27 February 2015
This week, the Genomics Education Programme of Health Education England has release two new short films about rare diseases aimed at the public and health professionals.
Rare diseases are of course, collectively, not really very rare at all, affecting over three million people in the UK alone. However, individually they may be exceedingly rare indeed and so it is not surprising that so few people, even within the NHS, may know little if anything about such conditions.
The new films were produced in partnership with the Department of health and through collaboration with Rare Disease UK, SWAN UK (Syndromes Without A Name), patients and clinicians. They aim to raise awareness of rare disease in general and the diagnostic process in particular, and have been launched ahead of Rare Disease Day on Saturday 28 February.

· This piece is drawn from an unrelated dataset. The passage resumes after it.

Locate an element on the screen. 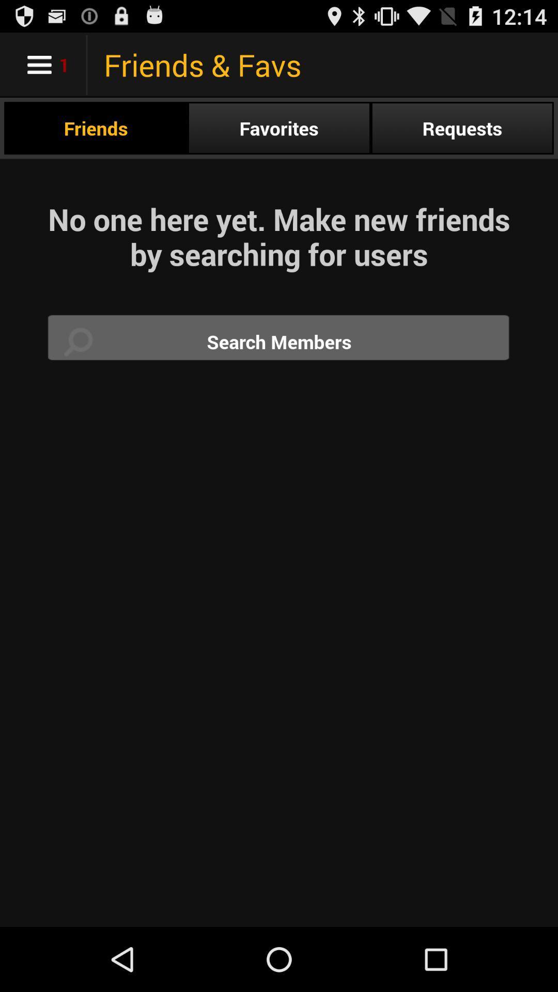 This screenshot has width=558, height=992. the item to the right of the friends item is located at coordinates (279, 128).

The first film summarises the experience of a family who waited more than seven years for the diagnosis of Batten disease (a rare neurodegenerative disease) to be made for their son – something finally achieved through the Deciphering Developmental Disorders project, in many senses a forerunner of the recent 100,000 Genomes Project that will now be performing whole genome sequencing in the quest for diagnosis for rare disease patients, among others.
The second film explores the 100,000 Genomes Project specifically and provides advice for clinicians on supporting families affected by a rare disease.
In an accompanying blog, Professor Anneke Seller notes that efforts to support people in the rare disease diagnostic process “are showing the enormous potential that genomic technologies have to transform the quality of life for millions of people”.